_PROBLEM STATEMENT_
Name every person mentioned in the text on protein coevolution, listing each person once.

_DOCUMENT SECTION_
>>
NIMR and University of Colorado scientists have discovered that proteins predictably adjust through coevolutionary processes when an amino acid is replaced. The research is published in Proceedings of the National Academy of Sciences, USA.

Molecular evolution studies seek to understand the patterns of evolutionary change at different positions in a biological macromolecule. Understanding these changes and how they respond to details of structure and function can help us to better decode the evolutionary record and construct more accurate phylogenies. It can also improve our ability to predict important features of protein structure and function. Key questions concern how evolutionary processes vary among sites and over time, and how the evolution at different locations influences each other.

It has been observed that replacements of amino acids in a protein are more frequent among amino acids with similar physicochemical properties. In other words, changes are more likely to occur if they are conservative with respect to the properties of the previous resident amino acid. It is also known that the important properties of proteins (e.g., structure, function, and stability) are holistic and depend on interactions between amino acids. Hence, as different locations undergo substitutions, the interactions with other sites will change.

NIMR scientists Grant Thiltgen and Richard Goldstein (pictured), along with David Pollock of the University of Colorado (formerly at the NIMR), used simulations of purple acid phosphatase evolution to show that amino acid propensities at a position undergo predictable change after an amino acid replacement at that position. After a replacement, the new amino acid and similar amino acids tend to become gradually more acceptable over time at that position. In other words, proteins tend to equilibrate to the presence of an amino acid at a position through replacements at other positions.

Our most notable finding is the existence of what we call an evolutionary Stokes shift. This means that proteins will tend to adjust to having a particular amino acid at a position. They do this by coevolving, or changing the amino acid sequences at other amino acid positions in response to the particular amino acid at the first position. Hence, over time the inherent propensity for an amino acid at a position will be, on average, higher than it was when the amino acid was first replaced at that position. Not only that, but similar amino acids will tend to have higher propensity as well. These observations are related to the insights of both Sir George Stokes, one of the founders of fluid dynamics, optics and mathematical physics, and Sir Ronald Fisher, one of the founders of mathematical population genetics and statistics.

These results have profound implications for the study of protein evolution and the modeling of evolutionary processes. We will have to re-think the assumptions we used to make and how we go about these things.

RIchard Goldstein & David Pollock

Trajectories of amino acid propensity.

Click image to view at full-size

Average propensity of the resident amino acid at location 168 before (red line), during (blue line), and after (red line) its residency. Before residency, amino acids have a lower average propensity (red dashed line) than they did at the time of a substitution (green circle), indicating that substitutions in the rest of the protein randomly preadapt the position to make the new amino acid relatively acceptable before substitution. Subsequently, the average propensity of the resident amino acid (blue dashed line) rises. After substitution away from the resident amino acid (cyan circle), the propensity falls again to a postresidency average (red dashed line) similar to the preresidency average.
<<
Dataset entries:
>>
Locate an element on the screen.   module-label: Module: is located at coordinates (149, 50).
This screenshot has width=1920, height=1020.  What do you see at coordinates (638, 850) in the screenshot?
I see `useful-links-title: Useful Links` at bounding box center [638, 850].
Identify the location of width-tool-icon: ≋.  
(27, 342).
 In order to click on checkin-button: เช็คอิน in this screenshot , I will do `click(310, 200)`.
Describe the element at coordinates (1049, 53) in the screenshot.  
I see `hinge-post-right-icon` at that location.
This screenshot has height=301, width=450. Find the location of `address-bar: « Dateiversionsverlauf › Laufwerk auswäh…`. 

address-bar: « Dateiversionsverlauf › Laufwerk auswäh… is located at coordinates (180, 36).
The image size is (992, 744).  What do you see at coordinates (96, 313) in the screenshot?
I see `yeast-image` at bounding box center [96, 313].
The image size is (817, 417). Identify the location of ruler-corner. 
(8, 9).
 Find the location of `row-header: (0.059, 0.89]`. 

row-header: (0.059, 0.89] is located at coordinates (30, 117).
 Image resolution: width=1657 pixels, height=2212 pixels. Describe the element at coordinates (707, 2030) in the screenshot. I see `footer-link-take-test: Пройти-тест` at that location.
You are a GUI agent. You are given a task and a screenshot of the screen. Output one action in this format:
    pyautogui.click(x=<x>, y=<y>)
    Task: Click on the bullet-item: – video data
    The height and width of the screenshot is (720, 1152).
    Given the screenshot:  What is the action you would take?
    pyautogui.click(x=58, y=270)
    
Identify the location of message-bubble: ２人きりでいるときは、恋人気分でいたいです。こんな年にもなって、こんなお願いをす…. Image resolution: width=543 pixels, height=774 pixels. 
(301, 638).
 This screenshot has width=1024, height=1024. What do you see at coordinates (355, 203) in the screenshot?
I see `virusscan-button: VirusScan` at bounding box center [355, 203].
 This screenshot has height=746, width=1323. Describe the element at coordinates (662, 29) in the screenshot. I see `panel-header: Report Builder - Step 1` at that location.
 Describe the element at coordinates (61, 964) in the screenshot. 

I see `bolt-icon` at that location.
<<
_ANSWER BOX_
Grant Thiltgen
Richard Goldstein
David Pollock
Sir George Stokes
Sir Ronald Fisher